* _Texte de l'exercice_:
# # # # #
SCI : Vous préparez un doctorat de droit dont le thème est «Les états d’exception et la dérogation aux droits de l’homme en Afrique » en cotutelle entre les universités de Genève (Suisse) et de Ouaga II (Burkina). Qu’est-ce qui justifie ces différents choix ?
S.D : La dérogation aux droits de l’homme est un mécanisme qui permet aux Etats, pendant des périodes de crise qui menacent leur existence, de suspendre certaines de leurs obligations en matière de droit de l’homme, pour et le temps de résorber la crise. J’ai découvert pendant mon master en droit des conflits armés et droits de l’homme, que la plupart des systèmes régionaux (interaméricain, européen et même arabe) de droits de l’homme consacrent des clauses de dérogation. Le système africain (avec la Charte africaine des droits de l’homme et des peuples) ne consacre pas la possibilité de suspendre les droits de l’homme pendant les situations exceptionnelles de crise. Ce silence est interprété (par la jurisprudence et une partie de la doctrine) comme n’autorisant pas la dérogation dans le système africain. Après certaines recherches toutefois, ma thèse voudrait soutenir le contraire : le droit africain connait le mécanisme de la dérogation. Il n’est certes pas uniforme et formalisé dans la charte africaine des droits de l’homme et des peuples, mais il a une base normative et une réalité. C’est un sujet qui me permet d’explorer le droit africain de crise ou d’état d’exception aussi bien dans ses aspects de droit interne (constitutionnel notamment) que de droit international, mais aussi de me pencher sur la conjugaison « crise et droits de l’homme » en Afrique et en droit africain. Je travaille sur cette thématique parce que le droit de crise ou dans la crise me passionne de façon générale, mais aussi parce que le droit africain a de grandes richesses, des spécificités et une philosophie qui méritent d’être toujours davantage révélées. Ces recherches me permettront aussi sans doute de voir comment le droit africain peut contribuer à la résorption des crises en Afrique.
# # # # #
* _Données de l'exercice_:
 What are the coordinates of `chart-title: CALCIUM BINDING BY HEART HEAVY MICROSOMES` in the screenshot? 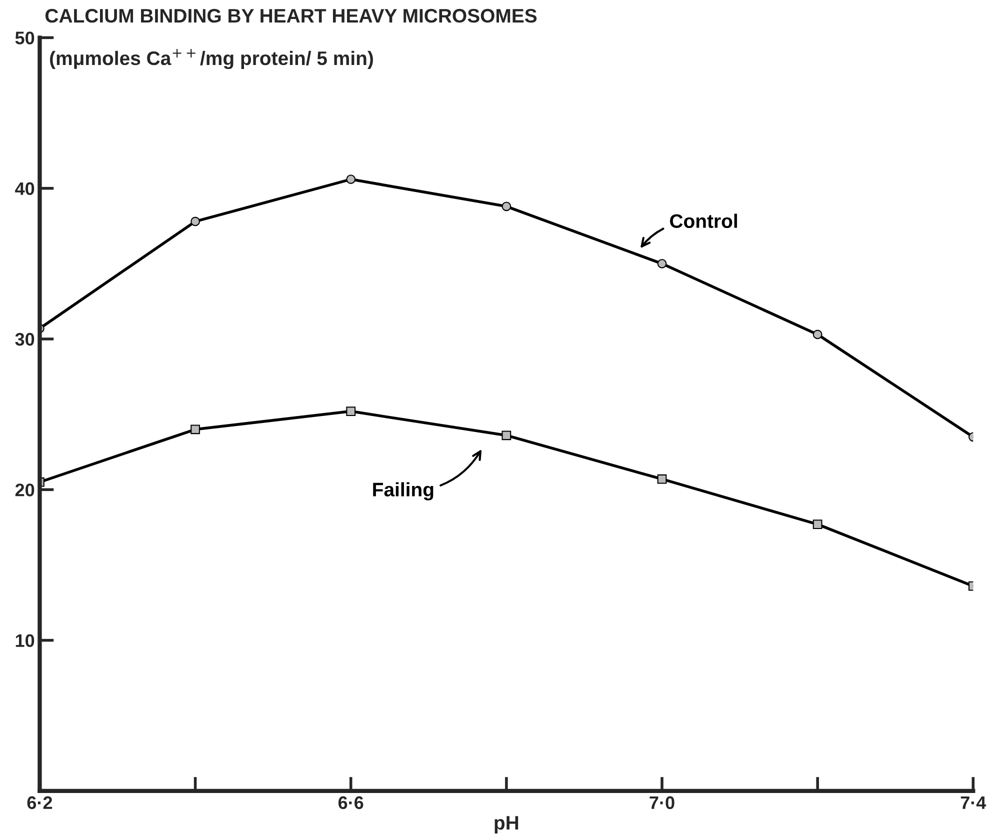 It's located at (291, 16).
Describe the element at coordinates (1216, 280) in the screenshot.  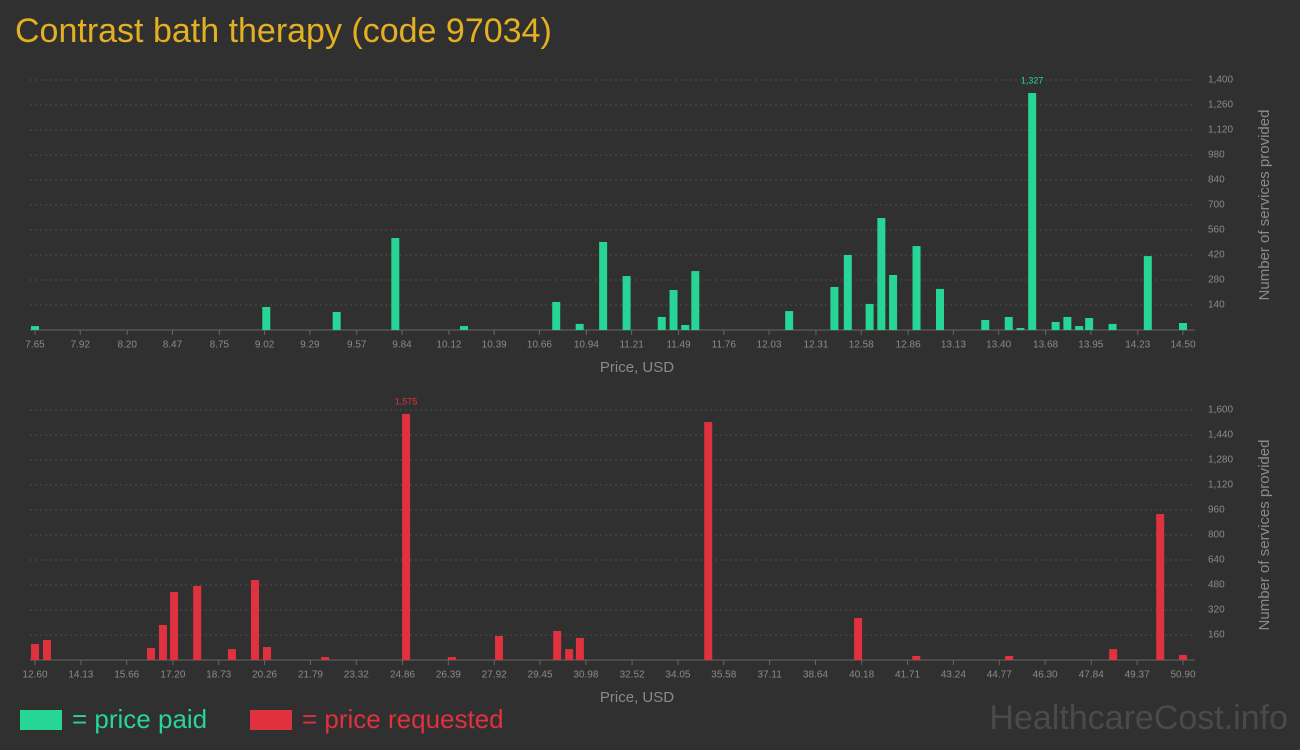
I see `y-tick-label: 280` at that location.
# # # # #
* _Liste des tâches_:
1. Recopiez fidèlement le passage de l'entretien sur la dérogation aux droits de l'homme en Afrique, en commençant aux mots « SCI : Vous préparez » et en terminant après « différents choix ? ».
2. D'après l'entretien sur la dérogation aux droits de l'homme en Afrique, entre quelles universités la thèse de doctorat est-elle préparée en cotutelle ?

* _Solutions proposées_:
1.
SCI : Vous préparez un doctorat de droit dont le thème est «Les états d’exception et la dérogation aux droits de l’homme en Afrique » en cotutelle entre les universités de Genève (Suisse) et de Ouaga II (Burkina). Qu’est-ce qui justifie ces différents choix ?

2. Entre l'université de Genève (Suisse) et l'université de Ouaga II (Burkina).